### TEXT SEGMENT
━━━━━━━━━━━━━━━━━━━━━━━━━━━━━━

Goby 1.7 will support sorting and indexing alignments. Sorting arranges alignment entries by genomic location order. Indexing provides semi-random access to locations in a sorted file. The features provide large performance improvements when software needs to access only a specific window of genomic location in a very large alignment file (e.g., tens or hundreds of gigabytes).
Many Goby modes will benefit from this feature transparently. For instance, modes that allow the user to restrict an analysis to a subset of reference sequences (i.e., modes with the -r/–include-reference-names option), use the index to load only the part of the alignment that align within the regions of interest. This results in very large speed-ups (>9x) for analyses that need to process one chromosome at a time in a large alignment file.
End users can sort alignments with the new sort mode (see this tutorial). Concatenating a set of sorted alignments with yield a globally sorted alignment (as usual concatenating alignments is done with mode concatenate-alignments, which detects sorted inputs automatically). A sorted alignment is automatically indexed when written to disk.
Developers should check out the new skipTo(targetIndex, position) method on edu.cornell.med.icb.goby.alignments.AlignmentReader, as well as the new version of edu.cornell.med.icb.goby.alignments.IterateAlignments, which leverages skipTo for indexed alignments (see the new IterateAlignments tutorial).

━━━━━━━━━━━━━━━━━━━━━━━━━━━━━━

### Stored items
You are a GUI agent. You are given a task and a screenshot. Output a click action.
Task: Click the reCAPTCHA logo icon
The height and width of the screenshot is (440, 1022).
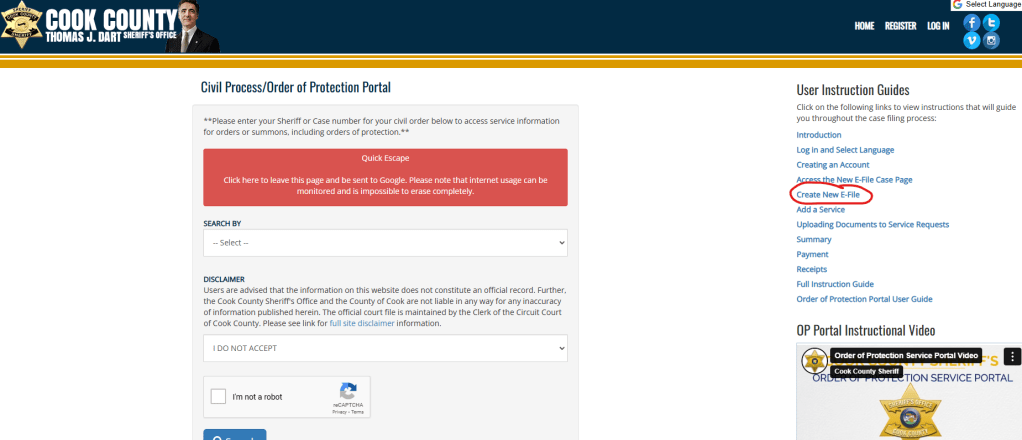tap(348, 391)
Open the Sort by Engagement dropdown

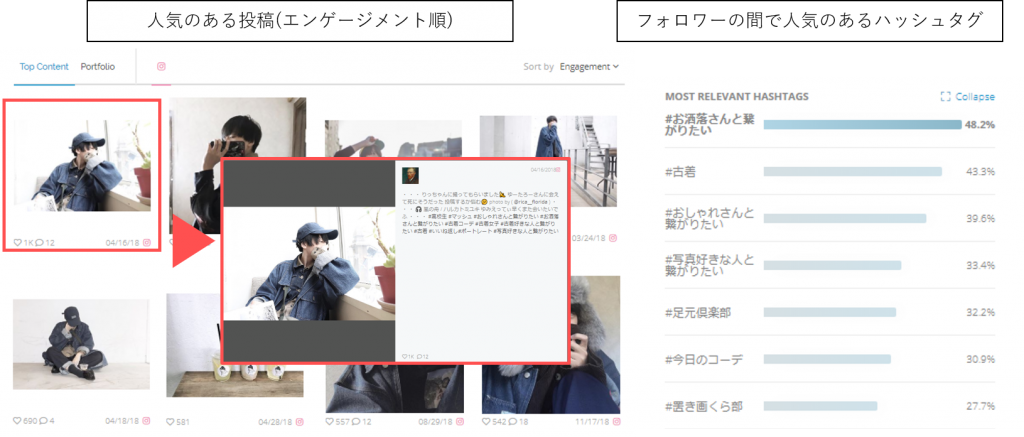(x=588, y=67)
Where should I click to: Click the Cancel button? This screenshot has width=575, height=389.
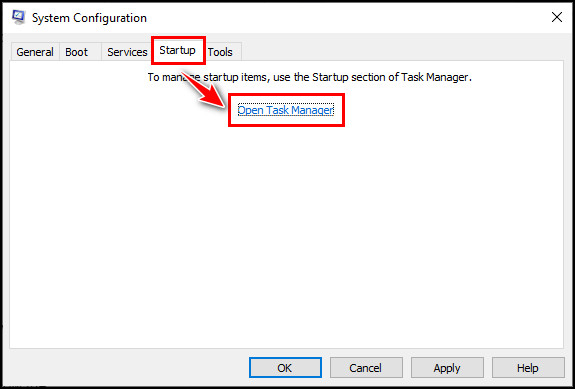[x=366, y=368]
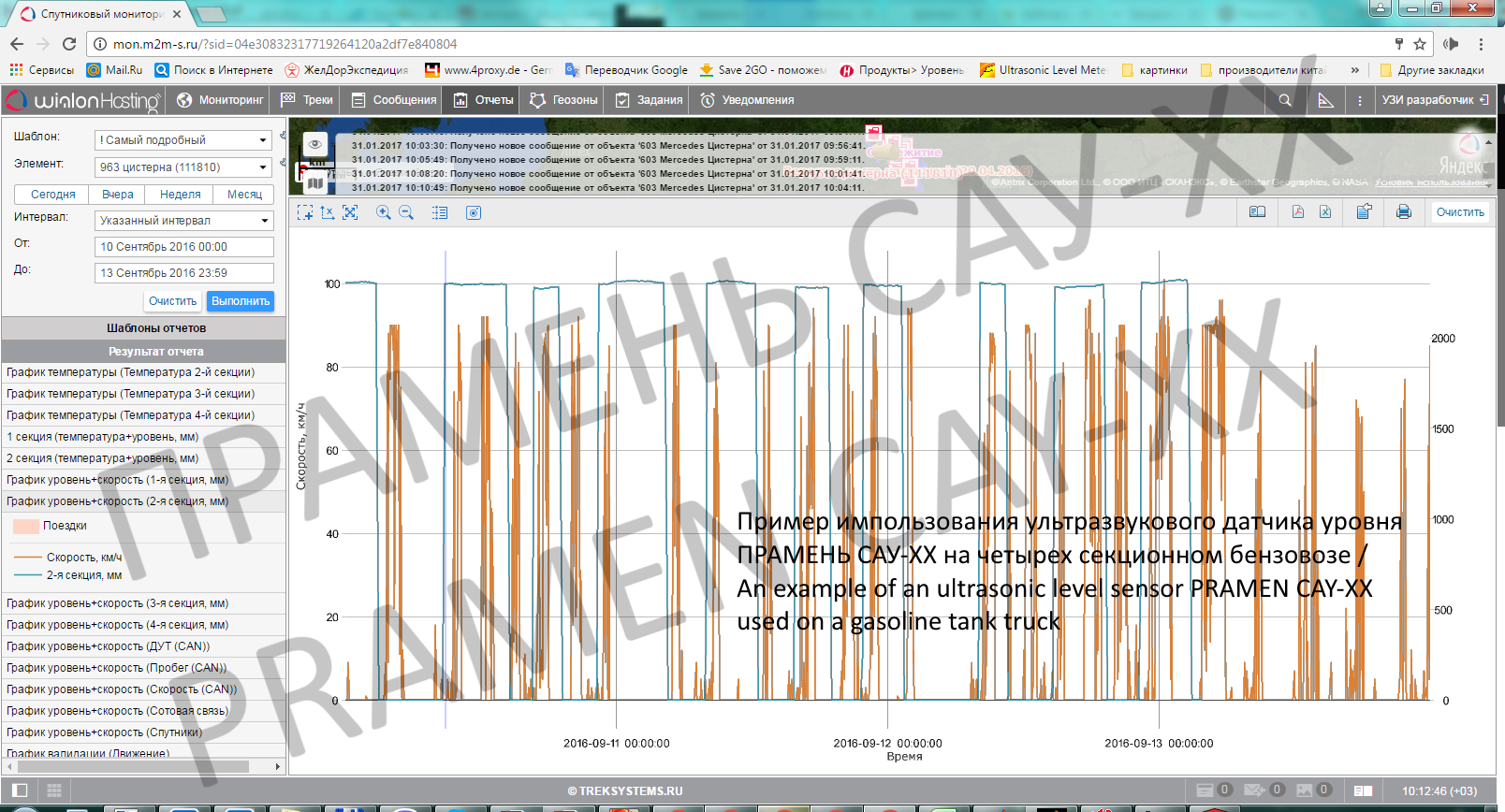The image size is (1505, 812).
Task: Select the Неделя interval button
Action: pos(181,195)
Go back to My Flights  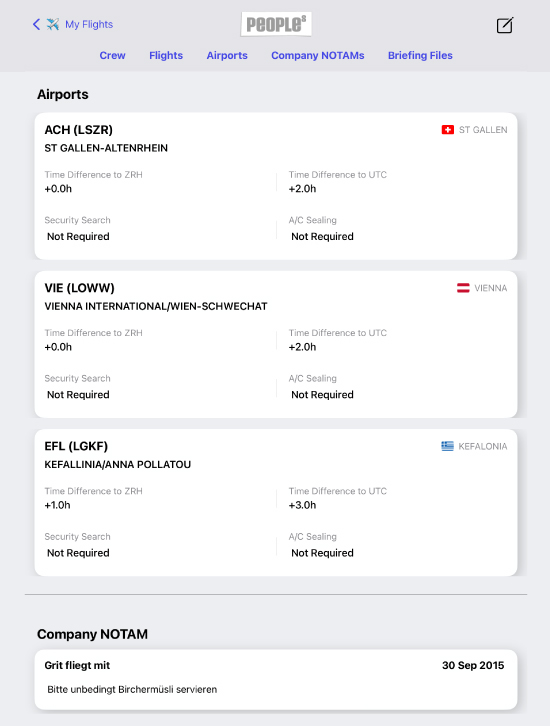(89, 24)
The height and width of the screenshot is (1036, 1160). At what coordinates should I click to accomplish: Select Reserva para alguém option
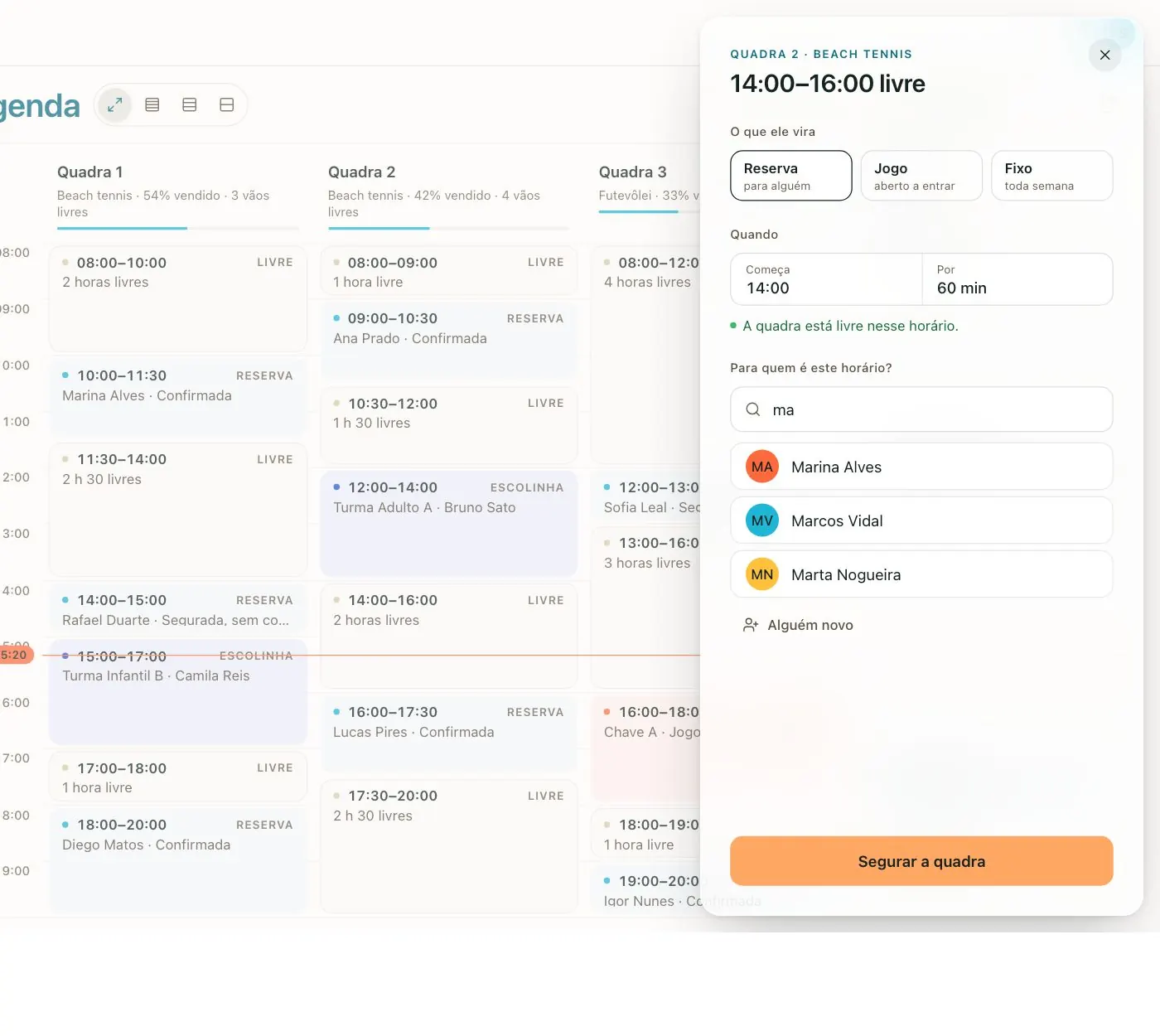(x=791, y=176)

━━━━━━━━━━━━━━━━━━━━━━━━━━━━━━

### EXERCISE DIRECTIONS
Please copy the Goby alignment sorting text above word for word, from start to finish.

### WRITTEN RESPONSE
Goby 1.7 will support sorting and indexing alignments. Sorting arranges alignment entries by genomic location order. Indexing provides semi-random access to locations in a sorted file. The features provide large performance improvements when software needs to access only a specific window of genomic location in a very large alignment file (e.g., tens or hundreds of gigabytes).
Many Goby modes will benefit from this feature transparently. For instance, modes that allow the user to restrict an analysis to a subset of reference sequences (i.e., modes with the -r/–include-reference-names option), use the index to load only the part of the alignment that align within the regions of interest. This results in very large speed-ups (>9x) for analyses that need to process one chromosome at a time in a large alignment file.
End users can sort alignments with the new sort mode (see this tutorial). Concatenating a set of sorted alignments with yield a globally sorted alignment (as usual concatenating alignments is done with mode concatenate-alignments, which detects sorted inputs automatically). A sorted alignment is automatically indexed when written to disk.
Developers should check out the new skipTo(targetIndex, position) method on edu.cornell.med.icb.goby.alignments.AlignmentReader, as well as the new version of edu.cornell.med.icb.goby.alignments.IterateAlignments, which leverages skipTo for indexed alignments (see the new IterateAlignments tutorial).